By Madeline Harvey

That night, I didn’t get out of the diner until after one. The clean up took longer than anticipated. My feet were killing me. But when I stepped out into the warm night, I smelled trouble. Not literally. The air was tense and I couldn’t shake this feeling that something wasn’t right. Jocelyn dropped me off at the end of my street. I walked the dusty road in my bare feet, marveling over how hot the pavement was considering it was the beginning of October. It was these quiet moments when I didn’t despise where I lived.

Rector, or what I fondly called Rectal, was a small shit heap town located in the good Old South. Arkansas was riddled with towns just like it and nothing set it apart except it was where I lived with my Daddy and baby sister, Susannah. Much like the Old South itself, these small towns had a tendency to set their own rules. The citizens dealt with their problems in a more hush-hush kind of way, especially if the troublemakers came from a prominent, rich, white family.

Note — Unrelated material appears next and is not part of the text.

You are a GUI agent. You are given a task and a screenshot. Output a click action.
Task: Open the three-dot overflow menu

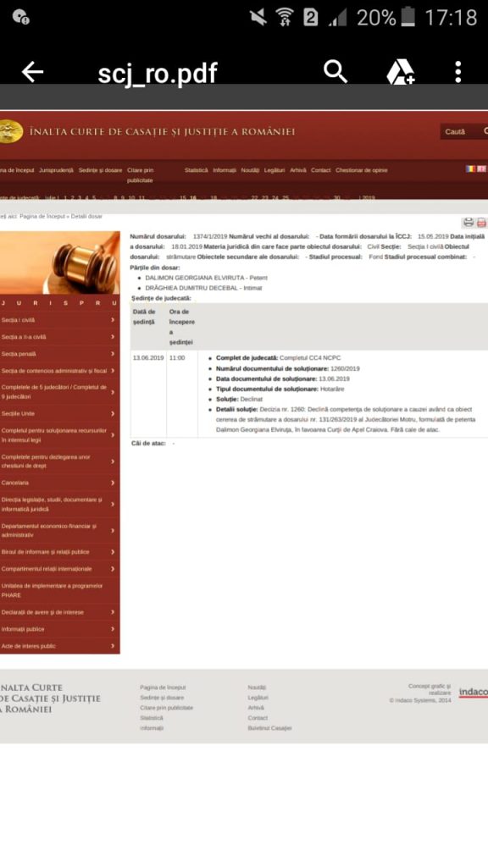click(x=458, y=72)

The Boyd family, which I was proud member of, was neither prominent nor rich. Sure, we were white, but that wasn’t enough to appeal to the people of Clay County. Oh, no, our family constantly found ourselves knee deep in town politics and neighborhood bullshit. People didn’t like us, and it wasn’t just because our mama took off with a younger man when we were little girls. The town hated us for so many reasons, too many to really get into here, and trouble sort of followed us around.

That’s why I wasn’t surprised over the uneasy feeling creeping over me. And when I saw our house, I paused. The porch light was on, the front door stood open, only the screen door barring the unwanted from getting in.

My gut flipped.

Daddy worked late most every night, hauling loads into Tennessee and Oklahoma, and I sent Susie out earlier in the day with her friend Beth. They were going to drink apple wine and play board games. At seventeen, Susannah was one year my junior, but tough as nails with her head screwed on tight.

Daddy raised his girls right. We took shit from no one, always swinging first and asking questions after. It was the way things had to be—especially in Rector, where the boys often got handsy, even without your encouragement. I’d found out the hard way.

Call it instinct or premonition or any of that other bullshit, but plain and simple, I knew my sister was in trouble.